He shut his eyes, and he was back under the ice, in the dark and the cold, as the pressure crushed his insides and water filled his lungs. In his head he was still drowning. He couldn’t shake the feeling that he’d never made it out. 
His eyes flinched open. Someone was standing before him, an Orlan, their bloodstained apron and harried expression marking them as the medic. “How are you feeling?”
“Like shit.” Elan’s voice came out in a hoarse croak. “Where’s the commander?”
“How the Hel should I know?” they snapped, ears slanting backwards in irritation. “He’s supposed to be here, but does he listen to me? No!” They fixed Elan with a glare as though all of this was somehow his doing. He supposed, in a sense, it was.

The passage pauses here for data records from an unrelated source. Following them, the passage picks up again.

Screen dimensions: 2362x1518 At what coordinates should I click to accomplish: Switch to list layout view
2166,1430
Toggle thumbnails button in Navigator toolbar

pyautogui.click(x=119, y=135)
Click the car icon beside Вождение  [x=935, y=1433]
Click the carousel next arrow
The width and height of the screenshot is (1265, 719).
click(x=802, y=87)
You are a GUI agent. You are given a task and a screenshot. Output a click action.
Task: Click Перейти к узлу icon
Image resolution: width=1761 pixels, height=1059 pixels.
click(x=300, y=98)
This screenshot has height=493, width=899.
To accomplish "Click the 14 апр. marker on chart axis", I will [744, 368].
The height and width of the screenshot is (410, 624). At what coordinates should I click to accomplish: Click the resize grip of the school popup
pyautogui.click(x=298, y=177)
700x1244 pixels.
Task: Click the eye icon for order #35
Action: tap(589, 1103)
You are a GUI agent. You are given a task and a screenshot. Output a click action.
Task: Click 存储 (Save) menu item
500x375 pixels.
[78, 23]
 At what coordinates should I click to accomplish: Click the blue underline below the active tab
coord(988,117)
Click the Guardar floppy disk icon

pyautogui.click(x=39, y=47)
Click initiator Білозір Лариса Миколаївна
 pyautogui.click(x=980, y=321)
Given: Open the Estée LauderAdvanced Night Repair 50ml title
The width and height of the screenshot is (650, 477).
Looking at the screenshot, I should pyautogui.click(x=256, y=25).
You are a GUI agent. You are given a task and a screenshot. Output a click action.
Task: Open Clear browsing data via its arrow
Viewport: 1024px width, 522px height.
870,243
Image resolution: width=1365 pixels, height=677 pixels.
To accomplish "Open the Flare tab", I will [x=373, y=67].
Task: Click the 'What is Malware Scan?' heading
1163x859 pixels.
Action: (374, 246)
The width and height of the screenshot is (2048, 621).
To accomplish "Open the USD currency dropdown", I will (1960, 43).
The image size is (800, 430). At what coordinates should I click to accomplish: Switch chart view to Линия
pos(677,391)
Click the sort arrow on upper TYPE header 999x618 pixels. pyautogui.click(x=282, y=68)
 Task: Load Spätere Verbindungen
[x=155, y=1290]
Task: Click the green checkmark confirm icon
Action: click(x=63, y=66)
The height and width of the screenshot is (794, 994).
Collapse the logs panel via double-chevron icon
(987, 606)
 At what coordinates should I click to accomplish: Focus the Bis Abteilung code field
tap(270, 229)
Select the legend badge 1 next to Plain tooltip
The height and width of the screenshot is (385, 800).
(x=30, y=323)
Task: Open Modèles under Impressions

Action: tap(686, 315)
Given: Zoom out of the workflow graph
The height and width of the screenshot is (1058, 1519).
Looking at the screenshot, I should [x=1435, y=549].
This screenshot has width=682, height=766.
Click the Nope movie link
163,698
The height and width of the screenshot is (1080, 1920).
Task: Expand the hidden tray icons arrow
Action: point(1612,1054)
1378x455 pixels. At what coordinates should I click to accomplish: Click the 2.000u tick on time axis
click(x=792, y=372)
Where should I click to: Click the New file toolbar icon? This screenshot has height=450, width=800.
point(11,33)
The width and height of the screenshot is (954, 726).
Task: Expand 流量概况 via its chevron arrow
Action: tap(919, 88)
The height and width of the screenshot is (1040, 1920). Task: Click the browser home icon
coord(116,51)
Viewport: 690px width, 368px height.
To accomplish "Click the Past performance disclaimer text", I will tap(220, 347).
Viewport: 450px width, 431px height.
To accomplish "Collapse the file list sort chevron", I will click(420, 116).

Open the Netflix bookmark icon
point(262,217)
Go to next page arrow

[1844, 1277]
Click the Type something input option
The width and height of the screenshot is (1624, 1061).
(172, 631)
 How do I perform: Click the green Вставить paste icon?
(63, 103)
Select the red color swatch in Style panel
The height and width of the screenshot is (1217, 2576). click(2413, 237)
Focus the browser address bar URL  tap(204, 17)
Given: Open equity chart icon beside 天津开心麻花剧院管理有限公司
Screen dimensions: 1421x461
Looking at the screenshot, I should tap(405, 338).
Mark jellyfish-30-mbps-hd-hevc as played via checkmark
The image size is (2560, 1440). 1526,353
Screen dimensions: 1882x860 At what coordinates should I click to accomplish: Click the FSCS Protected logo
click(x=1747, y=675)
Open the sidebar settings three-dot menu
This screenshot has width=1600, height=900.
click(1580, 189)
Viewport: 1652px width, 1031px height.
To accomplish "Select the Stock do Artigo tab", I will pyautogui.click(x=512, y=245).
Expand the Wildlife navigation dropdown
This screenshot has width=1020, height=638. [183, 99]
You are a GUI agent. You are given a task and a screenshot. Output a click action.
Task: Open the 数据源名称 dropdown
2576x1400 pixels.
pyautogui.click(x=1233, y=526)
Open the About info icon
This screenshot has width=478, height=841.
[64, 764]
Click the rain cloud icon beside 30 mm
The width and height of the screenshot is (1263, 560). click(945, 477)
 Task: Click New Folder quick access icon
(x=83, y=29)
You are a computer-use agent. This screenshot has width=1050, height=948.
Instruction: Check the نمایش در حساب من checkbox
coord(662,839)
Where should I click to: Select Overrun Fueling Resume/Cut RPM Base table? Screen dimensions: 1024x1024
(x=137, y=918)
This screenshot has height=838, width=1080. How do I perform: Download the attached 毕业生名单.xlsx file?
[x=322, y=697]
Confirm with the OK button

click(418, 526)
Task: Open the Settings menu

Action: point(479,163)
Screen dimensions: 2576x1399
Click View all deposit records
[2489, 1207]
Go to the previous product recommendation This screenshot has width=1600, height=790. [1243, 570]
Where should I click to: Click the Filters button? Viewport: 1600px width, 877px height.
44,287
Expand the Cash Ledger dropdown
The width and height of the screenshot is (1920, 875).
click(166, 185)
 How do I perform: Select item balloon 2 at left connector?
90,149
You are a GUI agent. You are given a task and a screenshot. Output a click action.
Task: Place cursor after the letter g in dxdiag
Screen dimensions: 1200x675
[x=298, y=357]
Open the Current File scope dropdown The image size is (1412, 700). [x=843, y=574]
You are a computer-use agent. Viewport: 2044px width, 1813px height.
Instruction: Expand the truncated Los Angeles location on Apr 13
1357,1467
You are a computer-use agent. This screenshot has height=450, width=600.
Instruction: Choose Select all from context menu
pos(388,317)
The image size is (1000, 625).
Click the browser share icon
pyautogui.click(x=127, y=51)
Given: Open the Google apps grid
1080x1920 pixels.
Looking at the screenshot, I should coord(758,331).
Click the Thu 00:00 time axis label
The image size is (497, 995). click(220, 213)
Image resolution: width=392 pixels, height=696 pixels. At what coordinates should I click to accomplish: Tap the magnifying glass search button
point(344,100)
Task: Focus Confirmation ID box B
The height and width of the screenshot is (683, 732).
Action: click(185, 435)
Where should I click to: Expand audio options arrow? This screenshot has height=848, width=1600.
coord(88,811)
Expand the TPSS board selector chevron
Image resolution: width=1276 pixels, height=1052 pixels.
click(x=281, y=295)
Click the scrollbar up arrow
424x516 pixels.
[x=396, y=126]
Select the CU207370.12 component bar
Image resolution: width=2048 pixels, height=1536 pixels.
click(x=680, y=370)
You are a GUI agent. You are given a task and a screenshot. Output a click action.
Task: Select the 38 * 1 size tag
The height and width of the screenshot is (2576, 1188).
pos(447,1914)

Breaking into the Battery was what had started this mess after all. “There’s not much I can do for cracked ribs, I’m afraid,” they added, relenting at last with a small huff. “Seida – our priest – might be able to speed things along, but that will have to wait.” They cracked a rueful smile. “Triage is a bitch.”
Elan nodded; he didn’t care about any of that. Adaryc had made it. He hadn’t just hallucinated that part. “Any chance of getting my clothes back?”
The medic’s eyes narrowed. “Why? You planning on wandering off too?”
“No, just cold.” It was only half a lie.
They looked unconvinced but nonetheless waved him towards the far end of the tent where washed bandages and items of clothing hung drying over a brazier.  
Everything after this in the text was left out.